Unsere Religion ist, aber auch die anderen großen Religionen sind auf Toleranz, ja auf Nächstenliebe angelegt. Dies ist nicht immer leicht und nicht immer einfach zu praktizieren. Aber soviel steht fest: Keine Religion ruft zum Hass oder gar zur Vernichtung des Andersgläubigen auf.

So fordere ich euch heute früh auf: Nutzen wir wenigstens an unserer Schule die große Chance, nämlich den anderen, den Mitschüler egal welcher Religion und welchen Glaubens zu respektieren.

Diese Worte - zwei Tage zuvor gesprochen - habe ich heute früh erinnert und in der Kernaussage erneuert.

Zudem: Um bei diesen gestern so oft gezeigten Bildern von Wolkenkratzern und anfliegenden Flugzeugen den Blick ins Innere zu lenken, habe ich unsere Schüler darauf aufmerksam gemacht, dass derzeit drei unserer diesjährigen Abiturienten auf dem Weg über New York an Universitäten im Westen unterwegs sind. Damit wurde das Entsetzen noch konkreter, nämlich mit Namen und Personen ausgefüllt.

Muslimischer Religionslehrer
Mahmoud, der muslimische Religionslehrer, nimmt mich in der großen Pause zur Seite. Wir tauschen uns über das Geschehen am gestrigen tag aus. Ihm liegt sichtlich daran, mir zu verdeutlichen, dass dieses Morden unschuldiger Menschen im Koran absolut verboten ist.

Trauerhaus Ibtisam
Gestern bei Walid, heute bei Ibtisam, unserer Arabischlehrerin, deren Vater gestern früh überraschend verstorben war, ich hatte sie aus dem Unterricht zu holen. Im Trauerhaus der Männer gab es nur ein Thema: Amerika! Ich wurde gefragt, wie die deutsche Politik und die Medien reagieren würden. Unter anderem habe ich auch auf das Erschrecken auf die im Fernsehen gezeigten Bilder von Ostjerusalem hingewiesen. Dazu gab es nur eine Reaktion: Sagen Sie, das ist nicht Palästina. Wir haben soviel gelitten, wir können mit den Menschen dort mitleiden!
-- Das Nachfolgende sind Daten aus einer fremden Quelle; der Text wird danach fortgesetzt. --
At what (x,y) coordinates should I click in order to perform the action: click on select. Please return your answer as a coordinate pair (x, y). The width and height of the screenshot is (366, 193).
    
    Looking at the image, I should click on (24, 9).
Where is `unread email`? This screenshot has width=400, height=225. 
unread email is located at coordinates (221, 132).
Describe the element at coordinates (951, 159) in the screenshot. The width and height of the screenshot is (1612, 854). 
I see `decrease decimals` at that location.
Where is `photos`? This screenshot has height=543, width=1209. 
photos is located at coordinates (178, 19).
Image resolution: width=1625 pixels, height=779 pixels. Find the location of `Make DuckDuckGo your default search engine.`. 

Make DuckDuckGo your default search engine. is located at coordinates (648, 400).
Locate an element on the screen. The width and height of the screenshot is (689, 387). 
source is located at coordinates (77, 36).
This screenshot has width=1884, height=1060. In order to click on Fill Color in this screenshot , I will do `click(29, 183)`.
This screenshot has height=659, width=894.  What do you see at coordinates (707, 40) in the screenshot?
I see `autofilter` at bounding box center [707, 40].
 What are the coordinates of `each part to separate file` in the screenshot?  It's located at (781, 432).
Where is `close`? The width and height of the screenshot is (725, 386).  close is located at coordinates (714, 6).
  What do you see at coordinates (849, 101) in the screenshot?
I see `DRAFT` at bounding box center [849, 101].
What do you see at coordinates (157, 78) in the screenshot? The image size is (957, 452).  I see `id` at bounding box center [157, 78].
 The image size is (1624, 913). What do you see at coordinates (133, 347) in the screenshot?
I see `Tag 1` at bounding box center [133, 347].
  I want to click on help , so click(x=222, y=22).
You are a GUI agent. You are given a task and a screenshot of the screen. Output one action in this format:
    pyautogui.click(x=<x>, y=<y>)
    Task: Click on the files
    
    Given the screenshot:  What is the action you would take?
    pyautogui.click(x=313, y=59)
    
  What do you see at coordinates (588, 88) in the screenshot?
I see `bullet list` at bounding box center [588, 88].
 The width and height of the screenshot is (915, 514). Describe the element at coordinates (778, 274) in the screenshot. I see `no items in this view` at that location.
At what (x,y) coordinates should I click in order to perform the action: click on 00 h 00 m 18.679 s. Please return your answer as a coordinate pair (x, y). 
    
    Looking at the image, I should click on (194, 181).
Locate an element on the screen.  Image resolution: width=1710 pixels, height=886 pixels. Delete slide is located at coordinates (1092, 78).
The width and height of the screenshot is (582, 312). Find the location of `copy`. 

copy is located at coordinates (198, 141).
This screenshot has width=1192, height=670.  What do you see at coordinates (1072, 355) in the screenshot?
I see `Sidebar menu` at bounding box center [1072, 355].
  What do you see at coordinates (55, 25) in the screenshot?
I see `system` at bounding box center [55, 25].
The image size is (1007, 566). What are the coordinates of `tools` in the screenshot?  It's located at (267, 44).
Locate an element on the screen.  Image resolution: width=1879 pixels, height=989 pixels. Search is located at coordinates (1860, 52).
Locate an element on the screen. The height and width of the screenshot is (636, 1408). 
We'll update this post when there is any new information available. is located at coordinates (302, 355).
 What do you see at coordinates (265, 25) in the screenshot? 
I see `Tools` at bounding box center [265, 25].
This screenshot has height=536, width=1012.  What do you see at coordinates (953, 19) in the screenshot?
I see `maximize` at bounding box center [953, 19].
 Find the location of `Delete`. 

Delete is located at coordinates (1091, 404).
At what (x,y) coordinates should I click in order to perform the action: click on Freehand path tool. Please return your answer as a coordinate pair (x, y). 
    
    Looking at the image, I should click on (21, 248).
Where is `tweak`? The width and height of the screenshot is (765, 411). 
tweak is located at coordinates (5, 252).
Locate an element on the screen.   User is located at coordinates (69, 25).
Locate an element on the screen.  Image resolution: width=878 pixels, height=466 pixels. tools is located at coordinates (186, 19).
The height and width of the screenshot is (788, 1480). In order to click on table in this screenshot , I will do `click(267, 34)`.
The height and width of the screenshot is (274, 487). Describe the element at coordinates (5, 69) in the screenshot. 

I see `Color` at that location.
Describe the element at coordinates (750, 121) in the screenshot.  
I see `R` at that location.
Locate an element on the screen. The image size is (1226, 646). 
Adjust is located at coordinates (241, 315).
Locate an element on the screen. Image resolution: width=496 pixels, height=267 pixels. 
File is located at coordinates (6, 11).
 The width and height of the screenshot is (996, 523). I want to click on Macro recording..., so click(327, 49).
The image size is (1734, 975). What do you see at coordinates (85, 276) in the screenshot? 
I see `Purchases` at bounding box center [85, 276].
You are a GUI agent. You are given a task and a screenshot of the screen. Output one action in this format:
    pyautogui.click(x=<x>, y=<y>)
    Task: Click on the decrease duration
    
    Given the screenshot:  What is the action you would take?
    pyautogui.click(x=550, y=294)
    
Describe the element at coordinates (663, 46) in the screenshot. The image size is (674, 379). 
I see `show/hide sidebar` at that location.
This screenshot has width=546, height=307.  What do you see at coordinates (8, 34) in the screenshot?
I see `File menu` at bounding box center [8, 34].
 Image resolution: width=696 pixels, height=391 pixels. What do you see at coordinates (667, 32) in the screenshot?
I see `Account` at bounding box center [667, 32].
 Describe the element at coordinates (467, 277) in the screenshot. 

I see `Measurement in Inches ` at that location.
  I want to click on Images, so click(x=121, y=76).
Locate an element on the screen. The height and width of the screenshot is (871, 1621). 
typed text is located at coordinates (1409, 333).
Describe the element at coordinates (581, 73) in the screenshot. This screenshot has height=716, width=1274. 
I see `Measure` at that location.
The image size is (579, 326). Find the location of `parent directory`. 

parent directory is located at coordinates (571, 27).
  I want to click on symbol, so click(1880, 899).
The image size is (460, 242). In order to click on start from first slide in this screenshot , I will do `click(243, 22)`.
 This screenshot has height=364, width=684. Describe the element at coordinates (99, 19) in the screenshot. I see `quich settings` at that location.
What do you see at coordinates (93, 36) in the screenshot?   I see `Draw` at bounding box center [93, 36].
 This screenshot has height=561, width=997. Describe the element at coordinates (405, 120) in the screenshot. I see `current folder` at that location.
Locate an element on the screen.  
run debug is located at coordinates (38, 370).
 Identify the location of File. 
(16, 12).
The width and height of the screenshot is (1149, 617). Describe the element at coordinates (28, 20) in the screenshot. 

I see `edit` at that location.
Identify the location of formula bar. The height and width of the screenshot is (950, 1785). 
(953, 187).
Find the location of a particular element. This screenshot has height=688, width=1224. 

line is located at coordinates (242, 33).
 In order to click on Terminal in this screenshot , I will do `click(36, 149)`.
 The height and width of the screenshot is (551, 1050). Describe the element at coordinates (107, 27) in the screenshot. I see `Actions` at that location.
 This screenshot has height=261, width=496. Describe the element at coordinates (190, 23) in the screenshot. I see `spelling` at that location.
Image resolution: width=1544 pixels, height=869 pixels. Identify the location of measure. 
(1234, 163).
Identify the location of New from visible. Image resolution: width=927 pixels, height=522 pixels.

Erklärung von Jedallah Shehadeh, Beit Jala, unserem Schulpfarrer Vor dem unfassbaren Leid anderer vergessen wir unser Leid. Das amerikanische Volk leidet und trauert und ich finde kaum Worte, um unseren Schmerz zum Ausdruck zu bringen. Mit Augustinus will ich folgendes sagen: "Die Tränen rannen herab und ich ließ sie so ungehindert fließen, wie sie wollten, und machte aus ihnen ein Ruhekissen für mein Herz. Auf ihnen ruhte es".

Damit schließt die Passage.